(Source data)
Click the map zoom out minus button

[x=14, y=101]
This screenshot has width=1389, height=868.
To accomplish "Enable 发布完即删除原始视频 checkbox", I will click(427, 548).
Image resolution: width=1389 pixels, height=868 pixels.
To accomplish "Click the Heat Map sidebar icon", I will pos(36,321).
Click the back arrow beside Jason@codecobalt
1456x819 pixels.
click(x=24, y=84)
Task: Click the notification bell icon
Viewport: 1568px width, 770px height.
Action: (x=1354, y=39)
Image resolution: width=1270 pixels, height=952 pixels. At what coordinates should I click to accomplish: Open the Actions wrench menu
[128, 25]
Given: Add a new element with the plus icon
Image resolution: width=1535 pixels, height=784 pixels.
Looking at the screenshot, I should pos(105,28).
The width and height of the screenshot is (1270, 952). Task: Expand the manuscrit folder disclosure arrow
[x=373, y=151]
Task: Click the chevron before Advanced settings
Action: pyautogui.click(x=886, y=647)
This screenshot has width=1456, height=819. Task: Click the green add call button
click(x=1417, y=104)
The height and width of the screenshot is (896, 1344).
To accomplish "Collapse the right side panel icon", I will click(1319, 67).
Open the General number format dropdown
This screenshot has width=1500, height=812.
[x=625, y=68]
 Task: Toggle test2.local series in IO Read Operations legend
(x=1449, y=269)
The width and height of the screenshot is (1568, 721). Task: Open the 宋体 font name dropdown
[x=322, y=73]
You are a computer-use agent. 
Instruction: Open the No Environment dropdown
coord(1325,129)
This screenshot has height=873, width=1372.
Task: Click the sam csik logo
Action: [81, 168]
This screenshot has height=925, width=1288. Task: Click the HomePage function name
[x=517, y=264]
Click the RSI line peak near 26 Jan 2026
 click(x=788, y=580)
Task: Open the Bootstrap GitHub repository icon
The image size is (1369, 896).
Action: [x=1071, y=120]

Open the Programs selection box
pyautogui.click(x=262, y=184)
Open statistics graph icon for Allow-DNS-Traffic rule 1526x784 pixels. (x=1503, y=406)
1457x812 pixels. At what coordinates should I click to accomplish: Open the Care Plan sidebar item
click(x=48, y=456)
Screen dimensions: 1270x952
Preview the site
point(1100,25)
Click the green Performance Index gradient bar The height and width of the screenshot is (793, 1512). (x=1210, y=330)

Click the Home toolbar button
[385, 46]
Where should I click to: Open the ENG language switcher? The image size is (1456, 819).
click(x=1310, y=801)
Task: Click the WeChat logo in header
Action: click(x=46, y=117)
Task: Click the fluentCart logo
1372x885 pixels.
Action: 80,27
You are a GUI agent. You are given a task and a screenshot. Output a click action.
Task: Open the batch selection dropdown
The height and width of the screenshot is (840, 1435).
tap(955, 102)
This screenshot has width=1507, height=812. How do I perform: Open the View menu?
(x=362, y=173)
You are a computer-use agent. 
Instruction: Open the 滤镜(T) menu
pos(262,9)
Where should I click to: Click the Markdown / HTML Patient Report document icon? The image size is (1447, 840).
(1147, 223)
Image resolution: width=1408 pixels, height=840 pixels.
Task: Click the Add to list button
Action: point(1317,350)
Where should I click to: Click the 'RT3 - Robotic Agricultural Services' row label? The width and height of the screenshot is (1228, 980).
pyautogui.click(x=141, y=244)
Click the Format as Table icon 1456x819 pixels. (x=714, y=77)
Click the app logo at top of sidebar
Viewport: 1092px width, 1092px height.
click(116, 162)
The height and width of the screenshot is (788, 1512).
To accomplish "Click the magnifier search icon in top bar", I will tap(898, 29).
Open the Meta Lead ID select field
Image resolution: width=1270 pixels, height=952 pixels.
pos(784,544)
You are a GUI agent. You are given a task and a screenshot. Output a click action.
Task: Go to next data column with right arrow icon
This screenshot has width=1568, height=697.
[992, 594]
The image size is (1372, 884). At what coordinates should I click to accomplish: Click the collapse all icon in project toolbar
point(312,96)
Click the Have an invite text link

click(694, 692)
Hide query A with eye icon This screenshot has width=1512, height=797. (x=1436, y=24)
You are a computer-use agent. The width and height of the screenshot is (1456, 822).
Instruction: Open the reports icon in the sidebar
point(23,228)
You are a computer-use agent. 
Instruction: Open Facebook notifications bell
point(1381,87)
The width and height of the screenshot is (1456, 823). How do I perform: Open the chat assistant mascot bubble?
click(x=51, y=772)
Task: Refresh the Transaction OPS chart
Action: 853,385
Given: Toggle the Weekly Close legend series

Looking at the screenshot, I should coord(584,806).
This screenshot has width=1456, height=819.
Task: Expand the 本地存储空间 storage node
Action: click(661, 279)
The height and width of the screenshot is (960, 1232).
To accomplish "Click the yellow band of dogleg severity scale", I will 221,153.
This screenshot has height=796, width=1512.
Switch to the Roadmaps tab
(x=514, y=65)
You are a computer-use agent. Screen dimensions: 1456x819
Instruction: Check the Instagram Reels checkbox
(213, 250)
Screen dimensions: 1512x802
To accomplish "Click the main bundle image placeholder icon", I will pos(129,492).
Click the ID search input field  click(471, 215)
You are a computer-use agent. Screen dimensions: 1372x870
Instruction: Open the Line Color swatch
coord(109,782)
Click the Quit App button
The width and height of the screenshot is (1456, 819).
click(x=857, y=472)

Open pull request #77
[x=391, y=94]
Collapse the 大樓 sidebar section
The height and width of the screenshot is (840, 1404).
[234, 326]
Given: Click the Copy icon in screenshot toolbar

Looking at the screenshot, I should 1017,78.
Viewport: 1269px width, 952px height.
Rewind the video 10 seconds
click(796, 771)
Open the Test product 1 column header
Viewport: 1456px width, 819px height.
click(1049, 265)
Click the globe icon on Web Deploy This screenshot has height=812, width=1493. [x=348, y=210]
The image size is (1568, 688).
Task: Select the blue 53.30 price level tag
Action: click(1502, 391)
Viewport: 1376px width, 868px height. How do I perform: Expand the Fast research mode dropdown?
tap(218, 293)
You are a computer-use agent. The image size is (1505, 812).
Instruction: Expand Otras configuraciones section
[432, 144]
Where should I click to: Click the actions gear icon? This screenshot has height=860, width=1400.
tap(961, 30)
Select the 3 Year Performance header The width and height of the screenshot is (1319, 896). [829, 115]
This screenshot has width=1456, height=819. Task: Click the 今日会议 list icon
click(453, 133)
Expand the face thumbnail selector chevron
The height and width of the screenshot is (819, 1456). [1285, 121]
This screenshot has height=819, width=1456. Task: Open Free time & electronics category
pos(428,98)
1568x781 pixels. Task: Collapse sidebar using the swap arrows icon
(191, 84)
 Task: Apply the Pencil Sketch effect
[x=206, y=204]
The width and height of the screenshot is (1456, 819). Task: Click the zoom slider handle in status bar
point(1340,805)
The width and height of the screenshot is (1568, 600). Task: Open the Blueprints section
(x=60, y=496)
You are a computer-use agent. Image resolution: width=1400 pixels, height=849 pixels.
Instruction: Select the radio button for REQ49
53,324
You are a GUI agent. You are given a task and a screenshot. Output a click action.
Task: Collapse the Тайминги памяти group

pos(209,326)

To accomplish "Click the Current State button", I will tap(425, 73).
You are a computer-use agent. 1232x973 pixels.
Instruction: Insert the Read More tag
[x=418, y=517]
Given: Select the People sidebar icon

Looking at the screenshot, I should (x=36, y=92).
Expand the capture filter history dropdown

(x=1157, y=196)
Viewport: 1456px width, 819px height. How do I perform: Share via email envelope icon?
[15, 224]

### [Prompt]
Starting from the records above, filter out all lines except those containing the word "with".

### [Reply]
Given: Add a new element with the plus icon
Task: Go to next data column with right arrow icon
Hide query A with eye icon This screenshot has width=1512, height=797. (x=1436, y=24)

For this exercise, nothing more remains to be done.